The design goal was that cc main.c -lfoo -lbar
works the same regardless of whether libfoo
and libbar
are archive or a shared libraries. The only way to achieve this is to have libbar.so
use dynamic linking to resolve call from bar()
to foo()
, despite having a local version of foo()
.
This design makes it impossible to create a self-contained libbar.so
-- its behavior (which functions it ends up calling) depends on what other functions are linked into the process. This is also the opposite of how Windows DLLs work.
Creating self-contained DSOs was not a consideration at the time, since UNIX was effectively open-source.
You can change the rules with special linker flags, such as -Bsymbolic
. But the rules get complicated very quickly, and (since that isn't the default) you may encounter bugs in the linker or the runtime loader.
Yes, this is a designed behavior. When you link a program into a binary, all the references to named external (non-static) functions are resolved to point into the symbol table for the binary. Any shared libraries that are linked against are specified as DT_NEEDED
entries.
Then, when you run the binary, the dynamic linker loads each required shared library to a suitable address and resolves each symbol to an address. Sometimes this is done lazily, and sometimes it is done once at first startup. If there are multiple symbols with the same name, one of them will be chosen by the linker, and your program will likely crash since you may not end up with the right one.

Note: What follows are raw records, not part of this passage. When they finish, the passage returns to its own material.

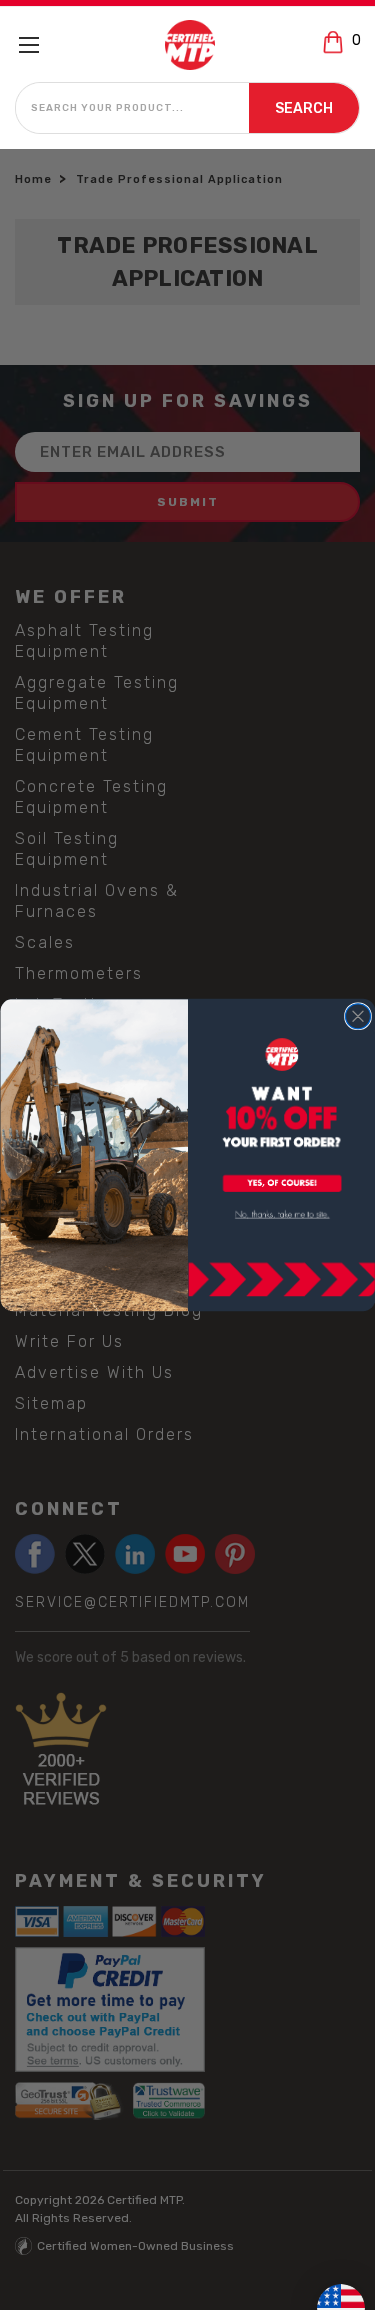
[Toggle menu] (37, 44)
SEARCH (304, 108)
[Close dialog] (357, 1016)
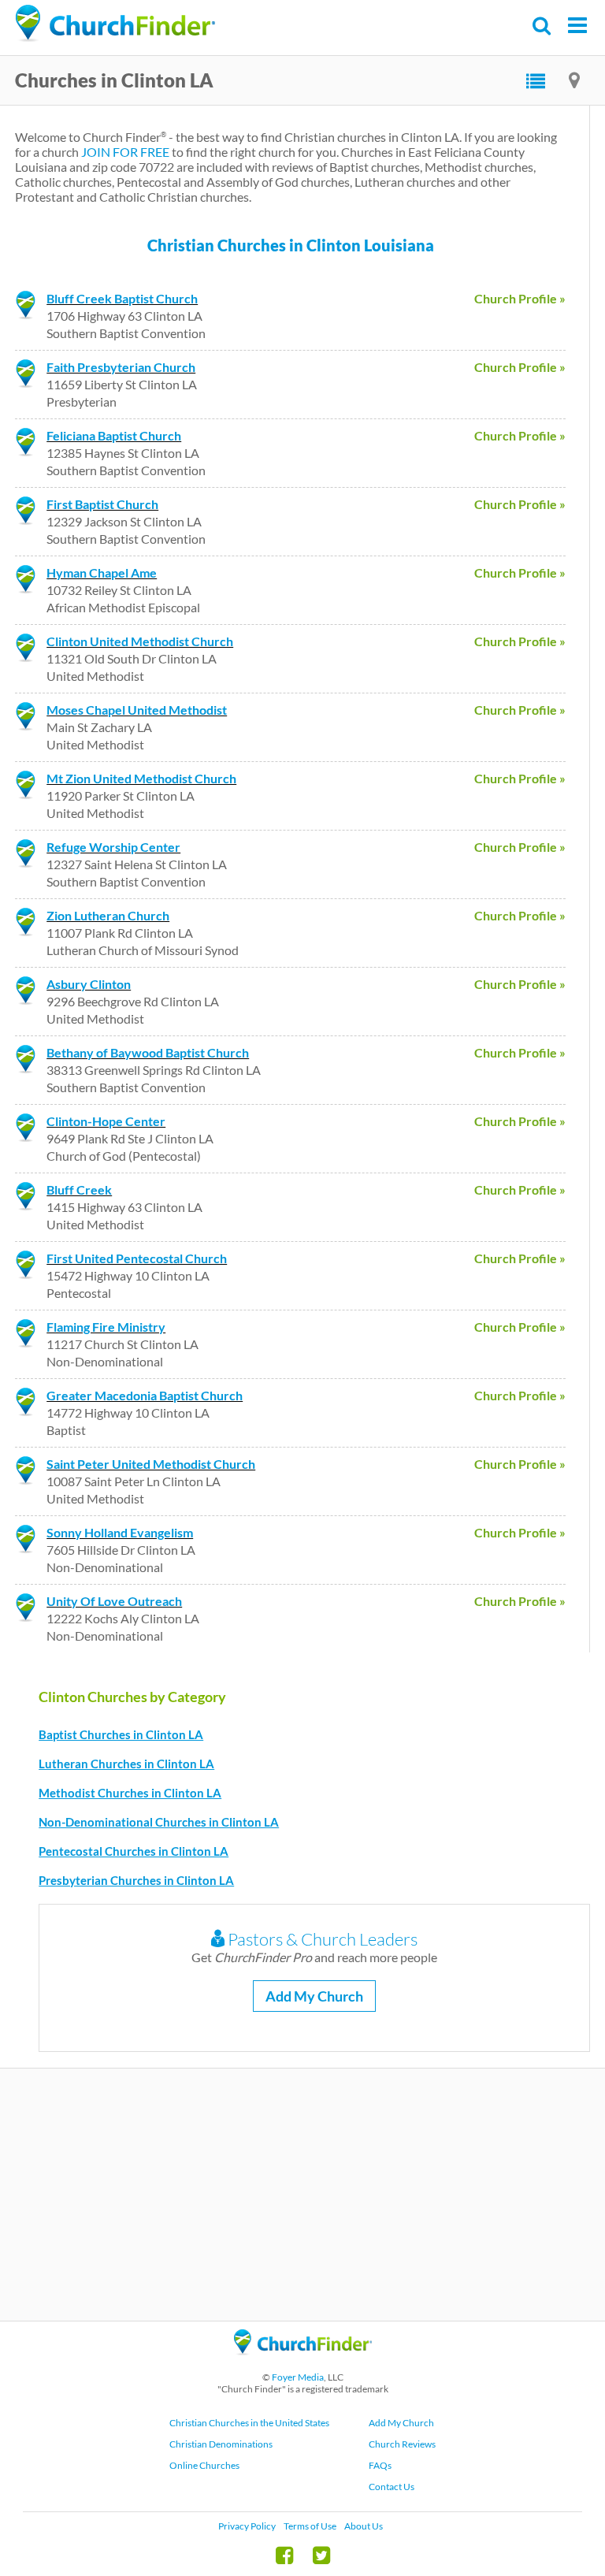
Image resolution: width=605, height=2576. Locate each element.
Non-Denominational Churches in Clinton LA (159, 1822)
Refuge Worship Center (113, 846)
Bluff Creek (79, 1189)
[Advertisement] (302, 2194)
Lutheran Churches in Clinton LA (126, 1763)
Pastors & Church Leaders (321, 1939)
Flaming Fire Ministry (105, 1326)
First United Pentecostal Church (136, 1258)
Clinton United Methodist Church (139, 641)
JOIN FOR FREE (125, 151)
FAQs (380, 2465)
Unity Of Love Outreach (114, 1600)
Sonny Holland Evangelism (119, 1532)
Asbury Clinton (88, 983)
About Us (363, 2526)
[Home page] (115, 23)
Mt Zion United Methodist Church (141, 778)
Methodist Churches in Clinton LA (130, 1793)
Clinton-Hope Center (105, 1120)
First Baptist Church (102, 503)
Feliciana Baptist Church (113, 435)
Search (542, 25)
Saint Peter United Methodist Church (150, 1463)
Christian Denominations (221, 2444)
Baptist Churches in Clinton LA (121, 1734)
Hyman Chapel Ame (101, 572)
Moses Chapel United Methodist (136, 709)
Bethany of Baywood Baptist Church (147, 1052)
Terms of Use (310, 2526)
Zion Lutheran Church (107, 915)
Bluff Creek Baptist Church (122, 298)
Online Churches (204, 2465)
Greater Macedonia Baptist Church (144, 1395)
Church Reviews (402, 2444)
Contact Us (391, 2486)
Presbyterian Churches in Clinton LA (136, 1880)
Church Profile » (520, 298)
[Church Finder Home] (303, 2362)
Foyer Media (298, 2377)
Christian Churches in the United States (249, 2423)
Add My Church (314, 1996)
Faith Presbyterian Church (120, 366)
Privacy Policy (247, 2526)
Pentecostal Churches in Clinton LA (133, 1851)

Note that this is the behavior on Linux, which has all symbols as a flat namespace. Windows resolves symbols differently, using a tree topology, which has both advantages (fewer conflicts) and disadvantages (the inability to allocate memory in one library and free it in another).
The Linux behavior is very important if you want things like LD_PRELOAD
to work. This allows you to use debugging tools like Electric Fence and CPU profiling tools like the Google performance tools, or replace a memory allocator at runtime. None of these things would work if symbols were preferentially resolved to their binary or shared library.
The GNU dynamic linker does support symbol versions, however, so that it's possible to load multiple versions of a shared library into the same program. Oftentimes distros like Debian will do this with libraries they expect to change frequently, like OpenSSL. If the program uses liba which uses OpenSSL 1.0 and libb which uses OpenSSL 1.1, then the program should still function in such a case since OpenSSL has versioned symbols, and each library will use the appropriate version of the relevant symbol.